The US company’s approach is to convert urban spaces into eco-friendly indoor farms located near customers, growing leafy greens, tomatoes, cucumbers, microgreens and herbs, with plans to add soft fruit in the near future. Founder Mike Zelkind says he aims to grow produce “as near to the place of consumption as possible” to avoid issues with flavour, freshness, and nutrition associated with food miles.  

In December 2018, 80 Acres Farms created the first fully automated indoor farm that optimises every aspect of growing produce indoors, including seeding, growing, and harvesting. It uses robotics, artificial intelligence, data analytics, and around-the-clock monitoring sensors and control systems to produce the freshest, most nutritious food possible.
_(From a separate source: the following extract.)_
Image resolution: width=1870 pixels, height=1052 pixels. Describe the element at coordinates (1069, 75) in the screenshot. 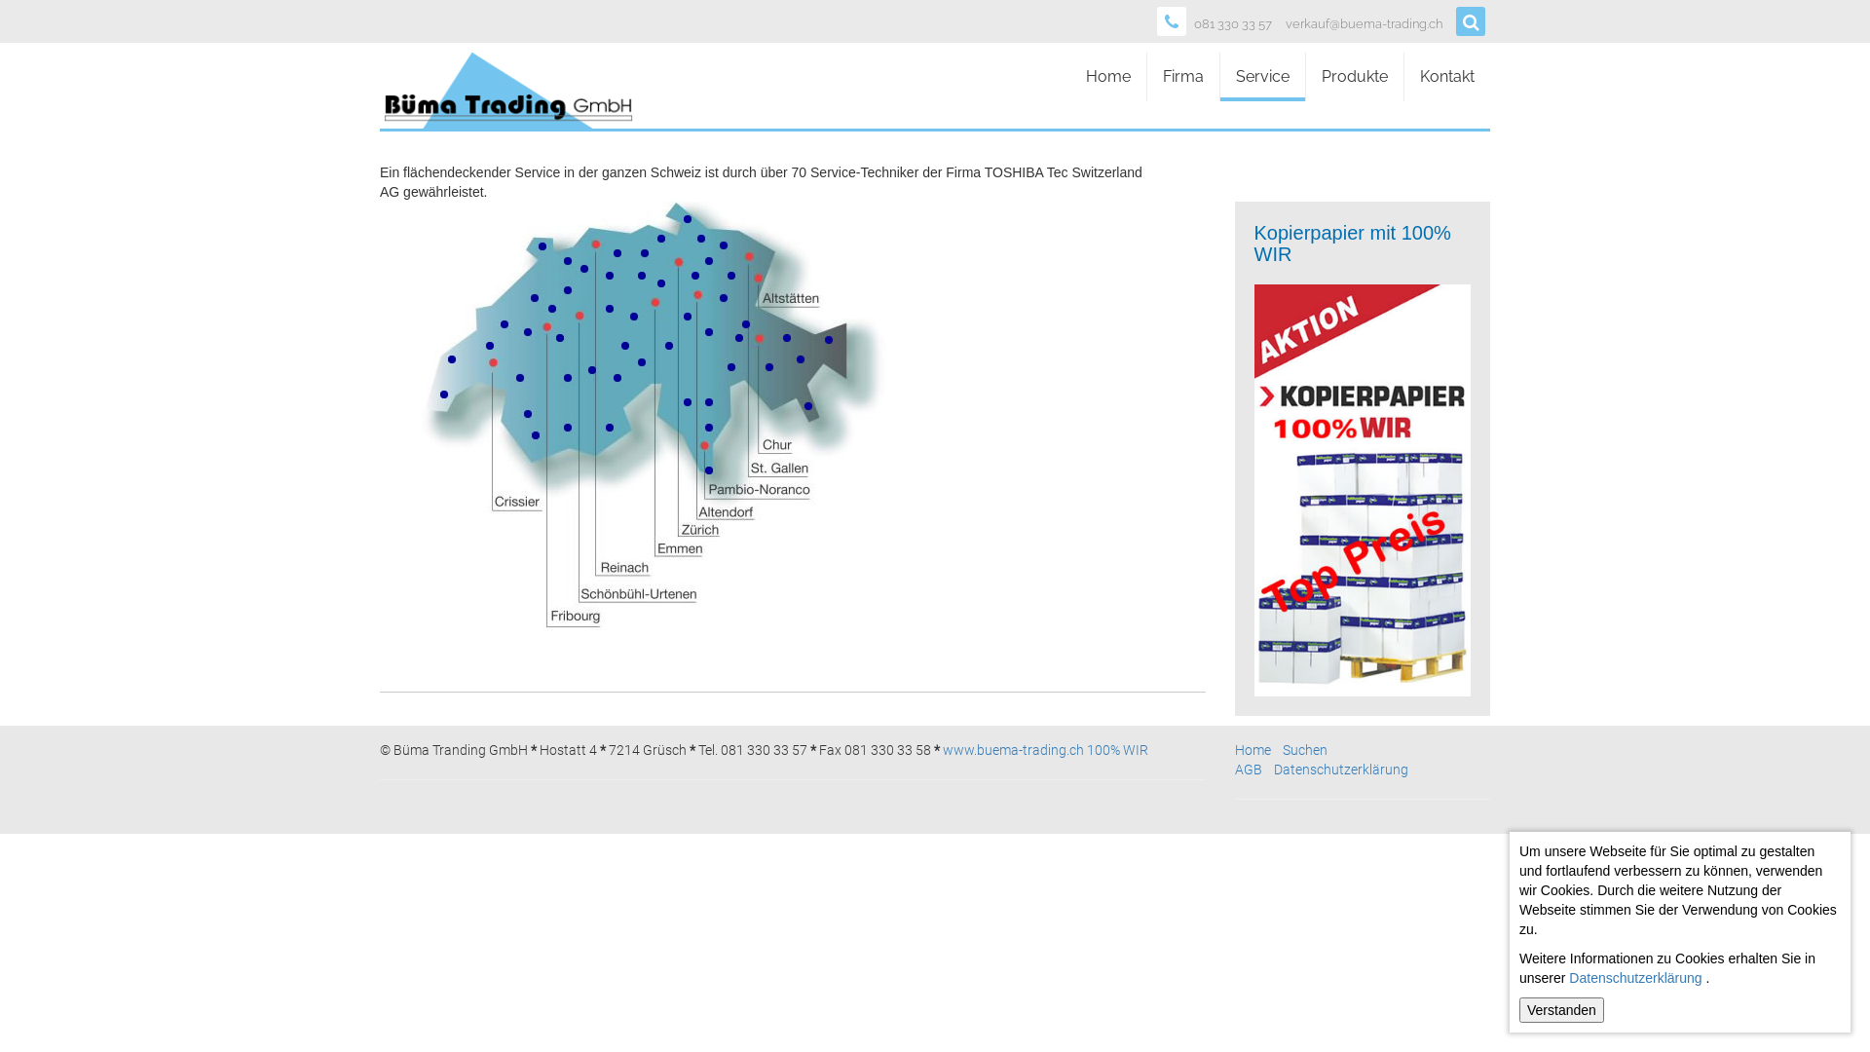

I see `'Home'` at that location.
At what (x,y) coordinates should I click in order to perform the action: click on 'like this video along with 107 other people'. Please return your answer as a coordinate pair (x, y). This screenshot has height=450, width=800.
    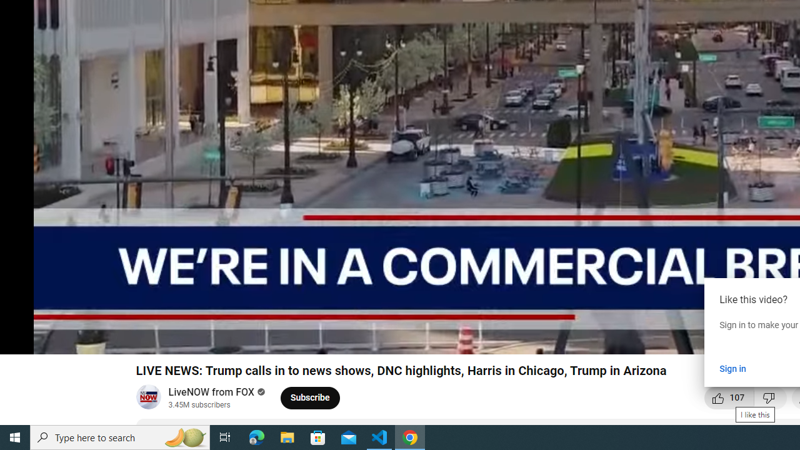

In 2020, the company raised another round of funding to accelerate growth in this automated vertical farming technology, opening a new facility in Ohio that will deliver 10 million servings in its first year. This investment was led by Barclays Sustainable Impact Capital programme, which will make £175m in principal investments over the next five years into sustainability-focused start-ups to accelerate clients’ transition to net zero emissions.

Zelkind, who describes the US food system as “broken”, says 80 Acres accelerated their mission when the pandemic hit, throwing food poverty and food insecurity into sharp relief.

With the help of a grant from the Unreasonable Impact COVID-19 Response initiative, 80 Acres Farms has been able to help get fresh, healthy food to those that need it most, including curb-side programmes delivering fruit and vegetables to low-income communities; a programme to feed frontline workers; and finding ways to support those working in the food industry through lockdown.